D's treatment of values versus side-effect free nullary functions

Don nospam at nospam.com
Sun Jul 25 13:56:21 PDT 2010


Jim Balter wrote:
> 
> "Rainer Deyke" <rainerd at eldwood.com> wrote in message 
> news:i2g3oo$von$1 at digitalmars.com...
>> On 7/24/2010 15:34, Jim Balter wrote:
>>> The point about difficulty goes to why this is not a matter of the
>>> halting problem. Even if the halting problem were decidable, that would
>>> not help us in the slightest because we are trying to solve a
>>> *practical* problem. Even if you could prove, for every given function,
>>> whether it would halt on all inputs, that wouldn't tell you which ones
>>> to perform CTFE on -- we want CTFE to terminate before the programmer
>>> dies of old age. The halting problem is strictly a matter of theory;
>>> it's ironic to see someone who has designed a programming language based
>>> on *pragmatic* rather than theoretical considerations to invoke it.
>>
>> That's exactly backwards.  It's better to catch errors at compile time
>> than at run time.  A program that fails to terminate and fails to
>> perform I/O is a faulty program.  (A function that performs I/O is
>> obviously not a candidate for CTFE.)  I'd rather catch the faulty
>> program by having the compiler lock up at compile time than by having
>> the compiled program lock up after deployment.  Testing whether the
>> program terminates at compile time by attempting to execute the program
>> at compile time is a feature, not a bug.
> 
> You have a good point, and that point would imply that whether a 
> function would terminate, or how long it would take in general, isn't 
> relevant to the decision of whether CTFE should be done.
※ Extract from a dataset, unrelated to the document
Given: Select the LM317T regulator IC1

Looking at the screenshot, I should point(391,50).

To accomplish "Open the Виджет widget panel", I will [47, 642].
But there are 
> (at least) two problems: 1) you can't be certain that the code will be 
> run at run time at all -- in generic code you could easily have function 
> invocations with constant values that would fail in various ways but the 
> function is never run with those values because of prior tests. But CTFE 
> wouldn't be nearly as useful if it is performed only for code that you 
> can be certain will run. If you  can't be certain, then you need a 
> conservative approach, and you must not report errors that might never 
> occur at run time; if you can be certain, then you could forge ahead at 
> compile time no matter how long the computation would take. But: 2) You 
> do not have the debug facilities at compile time that you have at run 
> time. If the program stalls at run time, you can attach a debugger to it 
> and find out what it's doing. But if CTFE is running at compile time and 
> the compiler stalls, you don't know why ... unless the compiler has a 
> mechanism such that you can interrupt it and it can report an execution 
> trace of the CTFE code. That still is not enough --  you really need 
> full debug capabilites to trace the code, all available at compile time. 
> That's just too much.

The D plugin for Eclipse included a compile-time debugger (!)